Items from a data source
[Start of section]

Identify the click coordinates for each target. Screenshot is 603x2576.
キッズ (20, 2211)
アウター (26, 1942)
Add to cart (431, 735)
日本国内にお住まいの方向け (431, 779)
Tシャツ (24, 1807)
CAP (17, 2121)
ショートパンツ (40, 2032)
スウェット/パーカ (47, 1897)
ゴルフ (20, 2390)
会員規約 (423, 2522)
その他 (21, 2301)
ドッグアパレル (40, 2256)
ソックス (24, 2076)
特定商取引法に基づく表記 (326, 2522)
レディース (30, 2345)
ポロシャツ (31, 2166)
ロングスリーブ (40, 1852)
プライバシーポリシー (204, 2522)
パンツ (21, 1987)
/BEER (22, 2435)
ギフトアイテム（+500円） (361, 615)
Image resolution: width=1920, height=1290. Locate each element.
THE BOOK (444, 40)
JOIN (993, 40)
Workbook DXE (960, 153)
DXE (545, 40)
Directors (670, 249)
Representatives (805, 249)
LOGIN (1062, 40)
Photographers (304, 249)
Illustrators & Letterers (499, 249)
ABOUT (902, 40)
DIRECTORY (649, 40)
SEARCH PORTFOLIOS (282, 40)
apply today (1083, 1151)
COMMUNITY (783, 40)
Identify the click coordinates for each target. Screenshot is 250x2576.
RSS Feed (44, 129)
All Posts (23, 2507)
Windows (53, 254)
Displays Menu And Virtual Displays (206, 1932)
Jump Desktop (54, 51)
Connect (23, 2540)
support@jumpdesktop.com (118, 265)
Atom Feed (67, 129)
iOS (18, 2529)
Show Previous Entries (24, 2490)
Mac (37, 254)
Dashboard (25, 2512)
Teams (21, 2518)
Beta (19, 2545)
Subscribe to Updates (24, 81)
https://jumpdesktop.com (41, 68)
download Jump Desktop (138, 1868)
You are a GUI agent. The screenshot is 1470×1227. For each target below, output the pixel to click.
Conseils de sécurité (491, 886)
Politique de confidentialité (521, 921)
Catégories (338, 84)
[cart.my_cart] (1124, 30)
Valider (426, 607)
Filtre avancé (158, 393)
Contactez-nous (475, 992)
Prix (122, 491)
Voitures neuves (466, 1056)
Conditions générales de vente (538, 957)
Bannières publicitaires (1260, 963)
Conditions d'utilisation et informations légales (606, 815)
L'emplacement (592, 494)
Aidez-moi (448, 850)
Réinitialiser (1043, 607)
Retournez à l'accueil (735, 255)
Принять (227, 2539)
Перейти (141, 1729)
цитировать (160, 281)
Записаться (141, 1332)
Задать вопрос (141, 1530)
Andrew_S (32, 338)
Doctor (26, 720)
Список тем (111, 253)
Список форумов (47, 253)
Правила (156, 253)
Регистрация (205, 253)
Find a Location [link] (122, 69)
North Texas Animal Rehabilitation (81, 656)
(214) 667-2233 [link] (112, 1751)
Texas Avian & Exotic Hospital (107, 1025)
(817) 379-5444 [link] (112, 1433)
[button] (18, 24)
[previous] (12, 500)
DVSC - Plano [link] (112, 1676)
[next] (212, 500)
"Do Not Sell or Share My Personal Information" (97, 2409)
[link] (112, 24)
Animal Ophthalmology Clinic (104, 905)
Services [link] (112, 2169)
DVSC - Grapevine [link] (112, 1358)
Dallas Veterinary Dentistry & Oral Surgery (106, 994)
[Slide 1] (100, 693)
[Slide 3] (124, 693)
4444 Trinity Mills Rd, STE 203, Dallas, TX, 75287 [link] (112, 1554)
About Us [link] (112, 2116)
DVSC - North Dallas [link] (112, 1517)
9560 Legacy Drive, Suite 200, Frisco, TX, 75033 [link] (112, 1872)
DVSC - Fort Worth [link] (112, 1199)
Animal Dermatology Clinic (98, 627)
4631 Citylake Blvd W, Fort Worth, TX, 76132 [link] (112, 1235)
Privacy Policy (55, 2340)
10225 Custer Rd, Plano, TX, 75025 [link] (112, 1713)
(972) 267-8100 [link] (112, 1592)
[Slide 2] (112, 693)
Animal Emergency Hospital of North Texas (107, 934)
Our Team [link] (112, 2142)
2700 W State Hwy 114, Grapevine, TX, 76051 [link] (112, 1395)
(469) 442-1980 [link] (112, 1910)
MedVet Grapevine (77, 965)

[End of section]

#### Exercise brief:
Could you retype every record above exactly as written?

#### Expected output:
Identify the click coordinates for each target. Screenshot is 603x2576.
キッズ (20, 2211)
アウター (26, 1942)
Add to cart (431, 735)
日本国内にお住まいの方向け (431, 779)
Tシャツ (24, 1807)
CAP (17, 2121)
ショートパンツ (40, 2032)
スウェット/パーカ (47, 1897)
ゴルフ (20, 2390)
会員規約 (423, 2522)
その他 (21, 2301)
ドッグアパレル (40, 2256)
ソックス (24, 2076)
特定商取引法に基づく表記 (326, 2522)
レディース (30, 2345)
ポロシャツ (31, 2166)
ロングスリーブ (40, 1852)
プライバシーポリシー (204, 2522)
パンツ (21, 1987)
/BEER (22, 2435)
ギフトアイテム（+500円） (361, 615)
Image resolution: width=1920, height=1290. Locate each element.
THE BOOK (444, 40)
JOIN (993, 40)
Workbook DXE (960, 153)
DXE (545, 40)
Directors (670, 249)
Representatives (805, 249)
LOGIN (1062, 40)
Photographers (304, 249)
Illustrators & Letterers (499, 249)
ABOUT (902, 40)
DIRECTORY (649, 40)
SEARCH PORTFOLIOS (282, 40)
apply today (1083, 1151)
COMMUNITY (783, 40)
Identify the click coordinates for each target. Screenshot is 250x2576.
RSS Feed (44, 129)
All Posts (23, 2507)
Windows (53, 254)
Displays Menu And Virtual Displays (206, 1932)
Jump Desktop (54, 51)
Connect (23, 2540)
support@jumpdesktop.com (118, 265)
Atom Feed (67, 129)
iOS (18, 2529)
Show Previous Entries (24, 2490)
Mac (37, 254)
Dashboard (25, 2512)
Teams (21, 2518)
Beta (19, 2545)
Subscribe to Updates (24, 81)
https://jumpdesktop.com (41, 68)
download Jump Desktop (138, 1868)
You are a GUI agent. The screenshot is 1470×1227. For each target below, output the pixel to click.
Conseils de sécurité (491, 886)
Politique de confidentialité (521, 921)
Catégories (338, 84)
[cart.my_cart] (1124, 30)
Valider (426, 607)
Filtre avancé (158, 393)
Contactez-nous (475, 992)
Prix (122, 491)
Voitures neuves (466, 1056)
Conditions générales de vente (538, 957)
Bannières publicitaires (1260, 963)
Conditions d'utilisation et informations légales (606, 815)
L'emplacement (592, 494)
Aidez-moi (448, 850)
Réinitialiser (1043, 607)
Retournez à l'accueil (735, 255)
Принять (227, 2539)
Перейти (141, 1729)
цитировать (160, 281)
Записаться (141, 1332)
Задать вопрос (141, 1530)
Andrew_S (32, 338)
Doctor (26, 720)
Список тем (111, 253)
Список форумов (47, 253)
Правила (156, 253)
Регистрация (205, 253)
Find a Location [link] (122, 69)
North Texas Animal Rehabilitation (81, 656)
(214) 667-2233 [link] (112, 1751)
Texas Avian & Exotic Hospital (107, 1025)
(817) 379-5444 [link] (112, 1433)
[button] (18, 24)
[previous] (12, 500)
DVSC - Plano [link] (112, 1676)
[next] (212, 500)
"Do Not Sell or Share My Personal Information" (97, 2409)
[link] (112, 24)
Animal Ophthalmology Clinic (104, 905)
Services [link] (112, 2169)
DVSC - Grapevine [link] (112, 1358)
Dallas Veterinary Dentistry & Oral Surgery (106, 994)
[Slide 1] (100, 693)
[Slide 3] (124, 693)
4444 Trinity Mills Rd, STE 203, Dallas, TX, 75287 [link] (112, 1554)
About Us [link] (112, 2116)
DVSC - North Dallas [link] (112, 1517)
9560 Legacy Drive, Suite 200, Frisco, TX, 75033 [link] (112, 1872)
DVSC - Fort Worth [link] (112, 1199)
Animal Dermatology Clinic (98, 627)
4631 Citylake Blvd W, Fort Worth, TX, 76132 [link] (112, 1235)
Privacy Policy (55, 2340)
10225 Custer Rd, Plano, TX, 75025 [link] (112, 1713)
(972) 267-8100 [link] (112, 1592)
[Slide 2] (112, 693)
Animal Emergency Hospital of North Texas (107, 934)
Our Team [link] (112, 2142)
2700 W State Hwy 114, Grapevine, TX, 76051 [link] (112, 1395)
(469) 442-1980 [link] (112, 1910)
MedVet Grapevine (77, 965)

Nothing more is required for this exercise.